Molecular Changes Associated With Resveratrol Treatment of SHRs
To determine whether the beneficial effects of resveratrol observed in culture could be mimicked in vivo, 12-week-old SHRs with established hypertension were treated with either vehicle or 2.5 mg/kg body weight of resveratrol daily for 2 weeks. Treatment of SHRs with resveratrol significantly reduced cardiac levels of HNE-protein adducts by 30% (Figure 6A), lessened the amount of HNE-LKB1 adduct (Figure 6B), and significantly increased P-LKB1 levels (Figure 6C).
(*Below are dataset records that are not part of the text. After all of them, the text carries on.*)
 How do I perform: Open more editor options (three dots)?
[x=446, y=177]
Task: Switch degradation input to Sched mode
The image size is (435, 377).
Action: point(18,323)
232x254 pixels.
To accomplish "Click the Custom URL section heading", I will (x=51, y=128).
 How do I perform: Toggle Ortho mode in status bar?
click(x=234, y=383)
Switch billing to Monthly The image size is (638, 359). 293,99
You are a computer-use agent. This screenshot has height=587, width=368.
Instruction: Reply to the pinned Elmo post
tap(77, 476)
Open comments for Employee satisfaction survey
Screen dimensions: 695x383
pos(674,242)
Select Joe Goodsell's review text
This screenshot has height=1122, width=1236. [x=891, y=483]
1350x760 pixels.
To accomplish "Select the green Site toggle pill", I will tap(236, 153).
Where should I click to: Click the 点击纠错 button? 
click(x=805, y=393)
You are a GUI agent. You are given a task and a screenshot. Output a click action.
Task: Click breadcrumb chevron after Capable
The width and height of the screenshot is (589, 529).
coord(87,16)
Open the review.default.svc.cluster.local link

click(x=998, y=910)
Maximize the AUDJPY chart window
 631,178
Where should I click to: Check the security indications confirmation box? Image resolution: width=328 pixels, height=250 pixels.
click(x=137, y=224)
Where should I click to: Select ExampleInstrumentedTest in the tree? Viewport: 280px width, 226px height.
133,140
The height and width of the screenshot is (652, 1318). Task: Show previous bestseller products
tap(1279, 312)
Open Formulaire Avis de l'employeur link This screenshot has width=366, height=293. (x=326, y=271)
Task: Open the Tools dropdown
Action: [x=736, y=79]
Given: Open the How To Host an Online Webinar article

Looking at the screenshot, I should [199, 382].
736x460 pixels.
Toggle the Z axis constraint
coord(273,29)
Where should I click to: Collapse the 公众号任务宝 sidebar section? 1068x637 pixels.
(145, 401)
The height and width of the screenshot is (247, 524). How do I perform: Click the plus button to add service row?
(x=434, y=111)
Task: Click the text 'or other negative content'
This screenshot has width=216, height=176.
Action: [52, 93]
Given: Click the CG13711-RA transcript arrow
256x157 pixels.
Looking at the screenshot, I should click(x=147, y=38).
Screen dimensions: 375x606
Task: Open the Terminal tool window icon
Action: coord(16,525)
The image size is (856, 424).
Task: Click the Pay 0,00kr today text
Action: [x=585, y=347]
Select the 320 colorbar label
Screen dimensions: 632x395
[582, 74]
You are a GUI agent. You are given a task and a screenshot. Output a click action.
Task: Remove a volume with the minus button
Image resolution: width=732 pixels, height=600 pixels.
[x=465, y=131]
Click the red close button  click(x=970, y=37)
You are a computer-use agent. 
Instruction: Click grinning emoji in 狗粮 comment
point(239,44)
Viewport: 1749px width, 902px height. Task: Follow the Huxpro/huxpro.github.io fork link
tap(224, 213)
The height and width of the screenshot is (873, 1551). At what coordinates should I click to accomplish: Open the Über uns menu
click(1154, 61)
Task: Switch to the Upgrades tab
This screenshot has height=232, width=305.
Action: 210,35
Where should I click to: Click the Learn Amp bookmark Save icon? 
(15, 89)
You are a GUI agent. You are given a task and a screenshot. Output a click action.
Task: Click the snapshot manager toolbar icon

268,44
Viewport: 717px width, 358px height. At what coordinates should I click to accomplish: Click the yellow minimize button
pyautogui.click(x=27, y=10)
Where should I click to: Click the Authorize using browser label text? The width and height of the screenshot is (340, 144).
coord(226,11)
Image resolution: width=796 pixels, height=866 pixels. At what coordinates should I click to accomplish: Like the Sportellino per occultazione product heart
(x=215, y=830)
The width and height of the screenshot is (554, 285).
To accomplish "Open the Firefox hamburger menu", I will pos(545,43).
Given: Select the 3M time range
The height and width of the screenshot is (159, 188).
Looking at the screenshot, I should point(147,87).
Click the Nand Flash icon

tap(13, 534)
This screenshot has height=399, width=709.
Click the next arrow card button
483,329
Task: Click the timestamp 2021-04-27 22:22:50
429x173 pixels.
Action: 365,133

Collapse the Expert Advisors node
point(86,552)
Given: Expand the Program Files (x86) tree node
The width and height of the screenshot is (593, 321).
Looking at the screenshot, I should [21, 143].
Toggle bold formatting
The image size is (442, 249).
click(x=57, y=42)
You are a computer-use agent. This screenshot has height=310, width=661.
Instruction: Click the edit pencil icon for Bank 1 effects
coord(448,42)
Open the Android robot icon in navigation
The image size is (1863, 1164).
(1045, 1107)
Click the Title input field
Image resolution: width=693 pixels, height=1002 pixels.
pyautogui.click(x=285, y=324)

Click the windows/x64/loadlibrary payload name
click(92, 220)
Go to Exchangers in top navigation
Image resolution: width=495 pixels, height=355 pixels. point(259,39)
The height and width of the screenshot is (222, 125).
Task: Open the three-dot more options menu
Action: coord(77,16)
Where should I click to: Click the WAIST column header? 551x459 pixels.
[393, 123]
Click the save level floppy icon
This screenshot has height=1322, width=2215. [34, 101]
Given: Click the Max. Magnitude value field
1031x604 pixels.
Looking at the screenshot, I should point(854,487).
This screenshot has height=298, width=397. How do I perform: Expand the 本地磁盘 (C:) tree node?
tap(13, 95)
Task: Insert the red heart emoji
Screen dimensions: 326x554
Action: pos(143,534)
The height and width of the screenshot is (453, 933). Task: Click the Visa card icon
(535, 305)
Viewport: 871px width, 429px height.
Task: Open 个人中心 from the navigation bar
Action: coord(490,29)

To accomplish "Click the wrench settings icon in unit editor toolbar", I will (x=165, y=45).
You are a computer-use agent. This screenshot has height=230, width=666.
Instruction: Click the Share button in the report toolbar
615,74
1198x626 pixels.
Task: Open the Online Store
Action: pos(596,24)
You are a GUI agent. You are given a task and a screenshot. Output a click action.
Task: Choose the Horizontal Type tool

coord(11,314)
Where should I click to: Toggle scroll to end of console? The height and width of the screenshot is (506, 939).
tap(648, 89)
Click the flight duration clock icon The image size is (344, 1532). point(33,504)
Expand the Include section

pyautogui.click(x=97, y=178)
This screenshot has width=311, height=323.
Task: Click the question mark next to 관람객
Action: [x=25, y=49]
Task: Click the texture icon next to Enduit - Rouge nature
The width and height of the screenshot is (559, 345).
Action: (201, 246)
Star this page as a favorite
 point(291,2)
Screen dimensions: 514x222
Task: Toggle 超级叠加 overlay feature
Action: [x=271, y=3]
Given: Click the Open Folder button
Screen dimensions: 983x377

Consistent with elevated levels of P-LKB1 and likely LKB1 activity, P-AMPK also was dramatically increased in hearts from resveratrol-treated SHRs compared with vehicle-treated SHRs (Figure 6D). Because resveratrol was able to prevent the inhibition of the LKB1/AMPK signaling axis normally observed in hearts from SHRs (Figure 1B, 1C, 1E, and 2
B), resveratrol also prevented the activation of p70S6K (Figure 6E). In addition, in agreement with what was previously observed after long-term treatment of cardiac myocytes with resveratrol,12 phosphorylated Akt was not altered by resveratrol in hearts from SHRs (Figure 6F). Together, these findings suggest that the reduction of HNE levels by resveratrol in the SHR hearts was sufficient to enhance cardiac LKB1 and AMPK activities and to inhibit at least one of the signaling pathways involved in supporting the prohypertrophic environment independently of Akt.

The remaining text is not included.